Quanto aos professores, o Cardeal Scola provavelmente já sabe que, nos últimos anos, todas as conferências foram apresentadas por professores escolhidos pelos organizadores — com o que creio ser uma feliz intuição — dentre especialistas nas mais diversas áreas. Já ouvimos representantes de todas as disciplinas dialogarem com Agostinho: estatísticos, engenheiros, clínicos, cientistas políticos, juristas, psicanalistas, bem como historiadores e filósofos. Hoje, temos o prazer de anunciar o lançamento do livro de Don Tantardini, " Il cuore e la grazia ", ​​que reúne os textos de três anos acadêmicos de conferências. No entanto, seria interessante revisitar, de maneira semelhante, todas as apresentações dos palestrantes desde 1998 até o presente. Creio que seria um testemunho interessante do fato de que muitos professores de nossa universidade, seguindo o exemplo de Don Tantardini, permitiram-se ser desafiados pela personalidade de Agostinho de uma forma direta, sincera e, muitas vezes, surpreendente, revelando perspectivas talvez inesperadas em suas respectivas áreas de atuação.

O último aspecto que gostaria de destacar é a participação da cidade neste evento, criado na Universidade para um público universitário. As conferências começaram no início de 1998 como palestras especiais ministradas pelo Padre Giacomo Tantardini, no âmbito do curso de História da Igreja Moderna e Contemporânea, lecionado pelo Professor Giuseppe Butturini, do Departamento de História. Gradualmente, porém, as palestras ganharam vida própria, atraindo diversos estudantes de outras faculdades e até mesmo público externo, incluindo figuras proeminentes do mundo civil.

O exemplo mais significativo a esse respeito é o promotor Pietro Calogero, sentado aqui à mesa — que saudamos com particular carinho e afeto —, que repetidamente nos revelou os frutos de seu longo envolvimento com o pensamento de Agostinho. Muitos representantes da vida civil e eclesiástica, empresários e intelectuais, bem como simples entusiastas, agora frequentam regularmente esses encontros: trata-se de um momento importante da abertura da Universidade para a cidade.

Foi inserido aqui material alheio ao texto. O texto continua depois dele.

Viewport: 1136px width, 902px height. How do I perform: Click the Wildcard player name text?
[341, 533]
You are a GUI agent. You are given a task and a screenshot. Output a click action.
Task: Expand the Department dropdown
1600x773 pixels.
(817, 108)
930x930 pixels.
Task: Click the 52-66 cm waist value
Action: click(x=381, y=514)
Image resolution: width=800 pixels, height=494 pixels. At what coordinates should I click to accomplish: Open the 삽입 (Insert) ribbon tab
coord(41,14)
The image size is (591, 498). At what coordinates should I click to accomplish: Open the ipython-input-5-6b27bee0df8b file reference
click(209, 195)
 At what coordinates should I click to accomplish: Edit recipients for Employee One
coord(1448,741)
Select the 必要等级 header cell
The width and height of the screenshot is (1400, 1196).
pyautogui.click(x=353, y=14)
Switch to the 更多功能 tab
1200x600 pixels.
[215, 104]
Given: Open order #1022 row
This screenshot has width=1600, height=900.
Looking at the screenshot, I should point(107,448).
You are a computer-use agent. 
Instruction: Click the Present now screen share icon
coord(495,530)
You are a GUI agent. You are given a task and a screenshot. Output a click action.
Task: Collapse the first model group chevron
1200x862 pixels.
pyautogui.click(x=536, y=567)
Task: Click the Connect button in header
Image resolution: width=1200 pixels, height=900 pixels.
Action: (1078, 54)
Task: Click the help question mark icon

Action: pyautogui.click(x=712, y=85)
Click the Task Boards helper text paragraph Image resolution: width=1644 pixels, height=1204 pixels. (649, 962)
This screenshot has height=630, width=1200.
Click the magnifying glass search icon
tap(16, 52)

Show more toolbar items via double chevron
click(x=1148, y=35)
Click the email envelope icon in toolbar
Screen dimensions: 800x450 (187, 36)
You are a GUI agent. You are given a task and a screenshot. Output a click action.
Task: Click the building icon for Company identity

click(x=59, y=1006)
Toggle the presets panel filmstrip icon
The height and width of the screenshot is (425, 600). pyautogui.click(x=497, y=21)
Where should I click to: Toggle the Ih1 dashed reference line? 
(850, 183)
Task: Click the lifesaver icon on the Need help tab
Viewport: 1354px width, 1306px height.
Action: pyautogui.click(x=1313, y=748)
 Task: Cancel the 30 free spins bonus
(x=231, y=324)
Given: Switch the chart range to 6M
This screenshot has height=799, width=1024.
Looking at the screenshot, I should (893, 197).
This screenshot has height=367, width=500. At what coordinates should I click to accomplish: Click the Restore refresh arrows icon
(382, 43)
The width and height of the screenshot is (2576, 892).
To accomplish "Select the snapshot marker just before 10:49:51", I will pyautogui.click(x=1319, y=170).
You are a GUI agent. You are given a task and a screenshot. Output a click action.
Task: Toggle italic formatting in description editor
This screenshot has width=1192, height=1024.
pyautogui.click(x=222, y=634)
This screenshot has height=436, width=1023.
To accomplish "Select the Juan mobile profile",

Creio que isso também depende do fato de nossa Universidade acolher de bom grado, em nome da libertas de Pádua , o diálogo que permeia a cultura contemporânea. E a voz de Agostinho, que Dom Giacomo nos transmite, tem pleno direito a esse diálogo, a essa sinfonia, como demonstra a hospitalidade deste grande salão.

Gostaria de pedir-lhe que me permita um último comentário. É raro assistir a uma palestra de um cardeal no grande salão da Universidade de Pádua, mas fico contente que isso aconteça. Definir o conceito de laicidade é difícil, e não me aventurarei a fazê-lo. Mas, para mim, laicidade certamente não significa laicidade, mas sim abertura ao diálogo, disposição para ouvir, consciência da necessidade, para um homem que deseja sê-lo, de uma busca que é também uma constante procura por sentido, que pode e talvez deva durar uma vida inteira e para a qual nunca se sabe até o fim qual será a resposta. Bem, se for esse o caso, então podemos afirmar com toda a certeza esta noite que a Universidade de Pádua é tão profundamente laica que não teme, mas sim se alegra e se sente honrada em ouvir o Cardeal Scola, a quem acolhemos com respeito deferente e sincera cordialidade.